Written by Pulp Hot Sauce Owner Nicholas Gregory

I grew up in Kansas so spicy food wasn’t a readily available option. Mild salsa and jalapenos were about as hot as my family dared. It wasn’t until a little later in life (around middle school) when I was exposed to chilies and different hot peppers.

I was good friends with a Chinese kid who would walk to his parent’s restaurant every day after school. My dad worked construction and wasn’t always able to pick me up after school, so I would walk with him. That is when I was exposed to a whole different world of food, peppers being one of them.

I didn’t start making hot sauce until I started farming. Before then, I had made salsa in culinary school but hadn’t really dabbled in hot sauce. I had a farmer’s market stand in Topeka, Kansas for a little over four years.

I started growing hot peppers because I liked them and you never know, maybe someone else would like them, but then again, it’s Kansas. A couple of gentlemen came up to my stand and bought out all my peppers on a weekly basis and wanted me to grow more each season. I asked them what they were doing with all of these chilies and they said, “We’re making hot sauce” so I started looking into making hot sauce.

We started sharing recipes and techniques and even seeds. It was a great little community. I was taking some time off from a horrible experience helping someone open a restaurant and one day my wife asked me “What are you going to do next?”  I said, “I want to sell my hot sauce.”

WRITTEN PROBLEM 1: In the hot sauce account, which things did the growers and makers share with one another?
WRITTEN PROBLEM 2: Quote the listing lines starting at the line containing "Click the Optimization Model label" and ending at the line containing "Action: pyautogui.click(x=832, y=15)".
The text above and the listing that follows are unrelated material.

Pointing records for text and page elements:
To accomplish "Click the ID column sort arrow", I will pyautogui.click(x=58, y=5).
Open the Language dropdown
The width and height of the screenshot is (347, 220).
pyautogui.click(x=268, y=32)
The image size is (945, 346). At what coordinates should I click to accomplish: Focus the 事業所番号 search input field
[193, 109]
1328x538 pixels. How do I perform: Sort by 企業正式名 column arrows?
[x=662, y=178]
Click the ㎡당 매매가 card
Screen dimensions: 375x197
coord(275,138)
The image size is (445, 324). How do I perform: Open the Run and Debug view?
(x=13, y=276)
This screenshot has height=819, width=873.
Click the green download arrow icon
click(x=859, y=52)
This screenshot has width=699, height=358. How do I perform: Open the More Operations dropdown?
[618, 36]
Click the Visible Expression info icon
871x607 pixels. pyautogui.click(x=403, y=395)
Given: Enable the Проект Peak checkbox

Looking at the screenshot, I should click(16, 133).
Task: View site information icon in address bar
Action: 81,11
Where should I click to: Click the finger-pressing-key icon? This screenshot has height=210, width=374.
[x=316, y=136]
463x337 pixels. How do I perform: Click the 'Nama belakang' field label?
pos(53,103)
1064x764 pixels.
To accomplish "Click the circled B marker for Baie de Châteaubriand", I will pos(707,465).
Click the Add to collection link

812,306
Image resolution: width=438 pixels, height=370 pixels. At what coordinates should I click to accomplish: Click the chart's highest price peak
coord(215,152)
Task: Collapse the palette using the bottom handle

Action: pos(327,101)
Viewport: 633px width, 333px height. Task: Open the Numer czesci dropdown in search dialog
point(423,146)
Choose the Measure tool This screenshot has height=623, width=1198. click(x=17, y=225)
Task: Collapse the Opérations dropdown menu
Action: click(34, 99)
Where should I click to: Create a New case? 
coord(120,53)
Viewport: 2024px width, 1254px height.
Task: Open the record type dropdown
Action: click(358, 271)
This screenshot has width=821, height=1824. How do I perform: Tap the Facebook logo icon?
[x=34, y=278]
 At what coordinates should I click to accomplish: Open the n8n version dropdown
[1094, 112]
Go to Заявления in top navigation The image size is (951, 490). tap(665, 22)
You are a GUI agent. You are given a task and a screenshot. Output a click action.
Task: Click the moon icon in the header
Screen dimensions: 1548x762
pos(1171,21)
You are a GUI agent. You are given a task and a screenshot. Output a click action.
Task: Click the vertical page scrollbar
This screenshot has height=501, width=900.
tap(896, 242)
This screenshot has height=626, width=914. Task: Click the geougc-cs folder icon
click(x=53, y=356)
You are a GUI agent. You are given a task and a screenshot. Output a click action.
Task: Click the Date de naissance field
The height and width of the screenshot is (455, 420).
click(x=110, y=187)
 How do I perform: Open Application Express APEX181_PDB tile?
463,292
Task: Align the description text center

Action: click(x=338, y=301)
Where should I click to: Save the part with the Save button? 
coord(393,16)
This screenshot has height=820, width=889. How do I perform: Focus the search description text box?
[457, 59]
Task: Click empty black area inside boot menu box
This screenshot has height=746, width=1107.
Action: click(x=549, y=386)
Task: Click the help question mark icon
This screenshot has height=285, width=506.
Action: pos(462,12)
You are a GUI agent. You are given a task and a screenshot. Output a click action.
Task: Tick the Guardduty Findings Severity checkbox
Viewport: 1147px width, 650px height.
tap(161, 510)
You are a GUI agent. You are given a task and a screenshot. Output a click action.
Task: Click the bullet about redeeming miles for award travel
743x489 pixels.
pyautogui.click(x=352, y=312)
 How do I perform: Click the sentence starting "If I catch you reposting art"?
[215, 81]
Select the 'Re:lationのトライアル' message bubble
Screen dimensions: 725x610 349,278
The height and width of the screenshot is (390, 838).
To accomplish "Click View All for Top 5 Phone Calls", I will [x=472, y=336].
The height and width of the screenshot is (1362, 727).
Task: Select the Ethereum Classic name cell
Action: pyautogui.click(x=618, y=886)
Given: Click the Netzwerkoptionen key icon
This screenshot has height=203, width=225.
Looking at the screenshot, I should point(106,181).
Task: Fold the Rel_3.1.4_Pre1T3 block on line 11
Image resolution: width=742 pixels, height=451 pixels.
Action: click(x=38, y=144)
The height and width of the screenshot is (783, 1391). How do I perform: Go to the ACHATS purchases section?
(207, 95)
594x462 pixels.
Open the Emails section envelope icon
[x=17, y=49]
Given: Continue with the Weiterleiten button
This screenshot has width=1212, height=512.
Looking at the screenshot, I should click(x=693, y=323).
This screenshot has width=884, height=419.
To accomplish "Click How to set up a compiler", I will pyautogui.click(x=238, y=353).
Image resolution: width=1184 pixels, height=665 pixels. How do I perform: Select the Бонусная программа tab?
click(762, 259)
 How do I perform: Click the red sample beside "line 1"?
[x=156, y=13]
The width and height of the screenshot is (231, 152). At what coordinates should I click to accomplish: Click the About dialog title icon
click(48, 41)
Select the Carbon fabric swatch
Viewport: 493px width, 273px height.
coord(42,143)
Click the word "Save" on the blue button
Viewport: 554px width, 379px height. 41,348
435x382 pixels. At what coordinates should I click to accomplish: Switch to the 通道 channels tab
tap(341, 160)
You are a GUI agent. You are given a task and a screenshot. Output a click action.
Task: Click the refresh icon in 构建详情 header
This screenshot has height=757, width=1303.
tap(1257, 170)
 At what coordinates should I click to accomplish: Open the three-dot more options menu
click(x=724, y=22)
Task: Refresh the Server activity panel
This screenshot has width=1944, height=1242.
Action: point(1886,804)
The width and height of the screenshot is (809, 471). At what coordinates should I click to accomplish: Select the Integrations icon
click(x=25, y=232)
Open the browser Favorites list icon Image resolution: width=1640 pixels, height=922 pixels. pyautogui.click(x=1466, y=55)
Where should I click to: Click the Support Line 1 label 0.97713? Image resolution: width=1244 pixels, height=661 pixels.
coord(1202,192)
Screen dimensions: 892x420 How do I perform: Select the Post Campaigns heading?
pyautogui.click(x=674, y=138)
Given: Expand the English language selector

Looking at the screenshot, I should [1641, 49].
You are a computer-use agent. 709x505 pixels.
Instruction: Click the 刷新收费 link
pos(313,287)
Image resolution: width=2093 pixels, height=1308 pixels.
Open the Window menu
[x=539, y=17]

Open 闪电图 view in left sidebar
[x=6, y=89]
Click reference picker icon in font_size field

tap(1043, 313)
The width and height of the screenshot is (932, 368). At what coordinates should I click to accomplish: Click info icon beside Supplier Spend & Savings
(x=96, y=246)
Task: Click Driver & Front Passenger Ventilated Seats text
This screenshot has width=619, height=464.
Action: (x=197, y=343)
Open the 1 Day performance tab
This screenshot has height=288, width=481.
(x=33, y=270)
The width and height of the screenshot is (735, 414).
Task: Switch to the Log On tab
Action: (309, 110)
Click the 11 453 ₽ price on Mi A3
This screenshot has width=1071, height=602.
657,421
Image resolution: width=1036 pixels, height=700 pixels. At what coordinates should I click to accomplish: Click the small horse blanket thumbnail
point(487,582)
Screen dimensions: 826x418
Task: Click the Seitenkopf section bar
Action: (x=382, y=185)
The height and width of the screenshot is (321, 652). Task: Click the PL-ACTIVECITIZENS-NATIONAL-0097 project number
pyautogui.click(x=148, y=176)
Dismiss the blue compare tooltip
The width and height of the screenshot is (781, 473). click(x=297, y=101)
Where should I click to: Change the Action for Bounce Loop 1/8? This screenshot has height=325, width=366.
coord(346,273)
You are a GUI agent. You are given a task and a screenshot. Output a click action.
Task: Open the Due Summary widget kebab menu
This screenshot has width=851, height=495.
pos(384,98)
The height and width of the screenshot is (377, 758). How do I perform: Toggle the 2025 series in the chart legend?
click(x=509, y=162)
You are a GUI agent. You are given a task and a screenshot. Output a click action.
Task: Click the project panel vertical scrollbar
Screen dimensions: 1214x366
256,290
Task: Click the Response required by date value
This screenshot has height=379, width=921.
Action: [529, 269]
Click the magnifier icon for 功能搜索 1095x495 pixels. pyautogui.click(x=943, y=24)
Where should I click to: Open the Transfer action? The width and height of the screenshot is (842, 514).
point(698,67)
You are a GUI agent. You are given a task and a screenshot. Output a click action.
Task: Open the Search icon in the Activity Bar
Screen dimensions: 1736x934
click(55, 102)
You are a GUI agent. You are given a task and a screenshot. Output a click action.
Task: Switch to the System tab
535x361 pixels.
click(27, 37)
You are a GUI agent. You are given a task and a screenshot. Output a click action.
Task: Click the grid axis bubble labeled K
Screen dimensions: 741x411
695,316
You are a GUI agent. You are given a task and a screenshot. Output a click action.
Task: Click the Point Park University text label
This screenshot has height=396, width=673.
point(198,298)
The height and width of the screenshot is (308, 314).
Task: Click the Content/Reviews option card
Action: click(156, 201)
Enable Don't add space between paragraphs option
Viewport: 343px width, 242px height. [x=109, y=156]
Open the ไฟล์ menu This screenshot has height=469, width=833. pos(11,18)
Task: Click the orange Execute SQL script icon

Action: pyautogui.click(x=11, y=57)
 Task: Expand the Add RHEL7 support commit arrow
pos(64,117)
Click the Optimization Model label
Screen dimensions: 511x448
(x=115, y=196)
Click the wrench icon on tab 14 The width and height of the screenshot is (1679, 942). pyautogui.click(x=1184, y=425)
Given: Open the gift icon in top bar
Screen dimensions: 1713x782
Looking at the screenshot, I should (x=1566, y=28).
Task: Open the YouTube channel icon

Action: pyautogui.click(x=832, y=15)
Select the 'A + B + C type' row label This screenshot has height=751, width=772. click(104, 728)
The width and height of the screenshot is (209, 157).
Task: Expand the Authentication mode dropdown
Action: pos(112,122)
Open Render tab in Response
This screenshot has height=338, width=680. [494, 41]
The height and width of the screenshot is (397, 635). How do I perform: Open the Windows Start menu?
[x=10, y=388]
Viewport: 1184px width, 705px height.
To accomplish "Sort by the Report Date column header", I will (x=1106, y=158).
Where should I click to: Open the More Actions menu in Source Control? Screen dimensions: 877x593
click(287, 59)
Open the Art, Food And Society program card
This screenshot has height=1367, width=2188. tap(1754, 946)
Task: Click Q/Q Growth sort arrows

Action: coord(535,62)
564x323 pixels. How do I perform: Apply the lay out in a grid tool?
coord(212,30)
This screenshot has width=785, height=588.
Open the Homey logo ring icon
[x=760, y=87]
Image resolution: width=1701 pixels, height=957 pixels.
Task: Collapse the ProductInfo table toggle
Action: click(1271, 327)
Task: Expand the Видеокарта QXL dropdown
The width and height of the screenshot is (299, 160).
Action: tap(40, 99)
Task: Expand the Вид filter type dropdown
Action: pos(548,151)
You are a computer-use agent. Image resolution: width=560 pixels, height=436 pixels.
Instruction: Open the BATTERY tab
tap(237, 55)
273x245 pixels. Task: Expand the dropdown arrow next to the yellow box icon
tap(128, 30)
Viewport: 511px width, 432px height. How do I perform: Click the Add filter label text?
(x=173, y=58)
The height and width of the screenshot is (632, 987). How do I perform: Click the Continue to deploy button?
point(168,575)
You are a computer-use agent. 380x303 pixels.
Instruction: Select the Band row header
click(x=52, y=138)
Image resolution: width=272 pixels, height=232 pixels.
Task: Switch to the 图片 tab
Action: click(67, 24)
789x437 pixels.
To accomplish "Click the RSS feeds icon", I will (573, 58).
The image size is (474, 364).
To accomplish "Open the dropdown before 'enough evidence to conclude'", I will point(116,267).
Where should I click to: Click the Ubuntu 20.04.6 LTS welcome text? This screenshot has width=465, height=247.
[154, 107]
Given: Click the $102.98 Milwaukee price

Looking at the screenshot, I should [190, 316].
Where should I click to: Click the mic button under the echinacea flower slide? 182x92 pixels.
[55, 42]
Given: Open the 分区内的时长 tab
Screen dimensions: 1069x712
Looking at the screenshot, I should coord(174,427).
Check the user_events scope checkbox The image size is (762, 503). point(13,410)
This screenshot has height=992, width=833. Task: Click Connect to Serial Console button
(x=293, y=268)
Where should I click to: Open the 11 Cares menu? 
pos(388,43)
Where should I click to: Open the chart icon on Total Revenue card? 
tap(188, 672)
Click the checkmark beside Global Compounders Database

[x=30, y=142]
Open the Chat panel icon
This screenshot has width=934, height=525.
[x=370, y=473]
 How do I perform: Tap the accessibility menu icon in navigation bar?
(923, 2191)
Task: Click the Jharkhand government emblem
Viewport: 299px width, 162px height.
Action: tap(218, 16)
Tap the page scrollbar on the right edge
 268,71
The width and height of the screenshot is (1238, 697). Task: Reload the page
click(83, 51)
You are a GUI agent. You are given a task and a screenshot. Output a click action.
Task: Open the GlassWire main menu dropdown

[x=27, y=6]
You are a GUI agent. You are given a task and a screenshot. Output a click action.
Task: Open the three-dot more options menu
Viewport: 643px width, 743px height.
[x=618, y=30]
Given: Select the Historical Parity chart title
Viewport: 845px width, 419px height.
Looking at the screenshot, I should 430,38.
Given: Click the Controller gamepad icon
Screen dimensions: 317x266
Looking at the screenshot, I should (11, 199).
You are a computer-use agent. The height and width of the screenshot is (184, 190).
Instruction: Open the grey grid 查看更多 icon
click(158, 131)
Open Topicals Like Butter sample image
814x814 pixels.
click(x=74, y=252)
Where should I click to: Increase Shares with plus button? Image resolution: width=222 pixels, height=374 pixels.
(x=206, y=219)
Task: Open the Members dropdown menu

EXPECTED ANSWER 1: Recipes, techniques, and seeds.

EXPECTED ANSWER 2:
Click the Optimization Model label
Screen dimensions: 511x448
(x=115, y=196)
Click the wrench icon on tab 14 The width and height of the screenshot is (1679, 942). pyautogui.click(x=1184, y=425)
Given: Open the gift icon in top bar
Screen dimensions: 1713x782
Looking at the screenshot, I should (x=1566, y=28).
Task: Open the YouTube channel icon

Action: pyautogui.click(x=832, y=15)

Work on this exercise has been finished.